According to the Existentialist, a human being's existence is a lonely
existence. At the end of the day, we are all alone. Can anyone ever
truly understand what it is to be you, to experience all the things you have
experienced, to understand your joys and happiness, your pains and
sorrows? Surely we can talk to other people about how we feel, we can draw
pictures, we can play music, but all this attempt to communicate ultimately
leaves something behind. We cannot always get our feelings, ideas
or experiences across exactly. There is a painful reality that ultimately we are
alone, by ourselves, and ultimately lonely.
Some people are better at alleviating their loneliness than other people, at
hiding their monadic existence than others. For them, loneliness is a
fleeting feeling that visits them on cold winter days or cold gloomy rainy days
when human contact becomes minimal and they are left only with the thoughts in
their heads. For others, loneliness is a curse, a shadow that follows them
all the time, that rears its ugly head at every human contact, that surrounds
them in their waking and in their dreams.

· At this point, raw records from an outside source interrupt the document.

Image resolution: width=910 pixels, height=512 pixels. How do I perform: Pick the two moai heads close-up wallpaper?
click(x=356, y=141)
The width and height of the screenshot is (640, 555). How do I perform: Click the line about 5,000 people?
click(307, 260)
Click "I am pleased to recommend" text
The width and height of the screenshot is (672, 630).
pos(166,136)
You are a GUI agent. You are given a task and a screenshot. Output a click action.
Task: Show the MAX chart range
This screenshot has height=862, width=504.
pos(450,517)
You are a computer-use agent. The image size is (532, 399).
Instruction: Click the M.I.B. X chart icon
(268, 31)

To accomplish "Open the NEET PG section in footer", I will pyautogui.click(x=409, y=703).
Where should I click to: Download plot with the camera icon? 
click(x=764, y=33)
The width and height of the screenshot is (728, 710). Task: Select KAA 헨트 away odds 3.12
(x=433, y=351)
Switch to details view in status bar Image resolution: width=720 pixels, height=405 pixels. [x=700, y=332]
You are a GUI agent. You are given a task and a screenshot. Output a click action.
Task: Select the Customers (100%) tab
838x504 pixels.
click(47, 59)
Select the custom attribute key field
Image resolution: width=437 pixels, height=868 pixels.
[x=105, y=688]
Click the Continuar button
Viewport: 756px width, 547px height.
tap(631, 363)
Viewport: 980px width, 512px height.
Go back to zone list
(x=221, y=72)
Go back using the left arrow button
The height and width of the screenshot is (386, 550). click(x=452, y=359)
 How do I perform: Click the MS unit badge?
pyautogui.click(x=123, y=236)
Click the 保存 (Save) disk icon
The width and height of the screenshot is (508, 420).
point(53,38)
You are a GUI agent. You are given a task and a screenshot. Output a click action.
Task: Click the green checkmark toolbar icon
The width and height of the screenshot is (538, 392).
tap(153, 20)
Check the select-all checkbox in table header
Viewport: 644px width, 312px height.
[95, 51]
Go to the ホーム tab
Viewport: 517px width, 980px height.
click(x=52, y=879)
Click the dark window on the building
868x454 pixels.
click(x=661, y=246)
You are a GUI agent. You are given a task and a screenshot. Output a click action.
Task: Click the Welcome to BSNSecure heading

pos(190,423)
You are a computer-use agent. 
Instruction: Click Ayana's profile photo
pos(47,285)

Whether we would like to agree with it or not, loneliness is a universal phenomenon,
it visits every human soul at some time in every culture, every race, every
class, every age, and at all times in human history. It is inescapable, and has
been expressed throughout the ages in music, literature and art. To
feel lonely is to join the rest of humanity in acknowledging that we are somehow
fundamentally separated from each other, doomed to speak and yet never fully
understood. Not only is loneliness so pervasive, but it has been
associated with a variety of different emotions. People who feel lonely
describe it as painful, and it is associated very strongly with feelings of
depression, suicide, low self-esteem and aggression. Being lonely for too
long may not be a good thing. And while we suffer a monadic existence, we
are social animals, needing each other, to bond, to connect, to love. It
is the paradox of human existence to seek to fill a need that can never be
satisfied, to fill the vortex of loneliness in our lives.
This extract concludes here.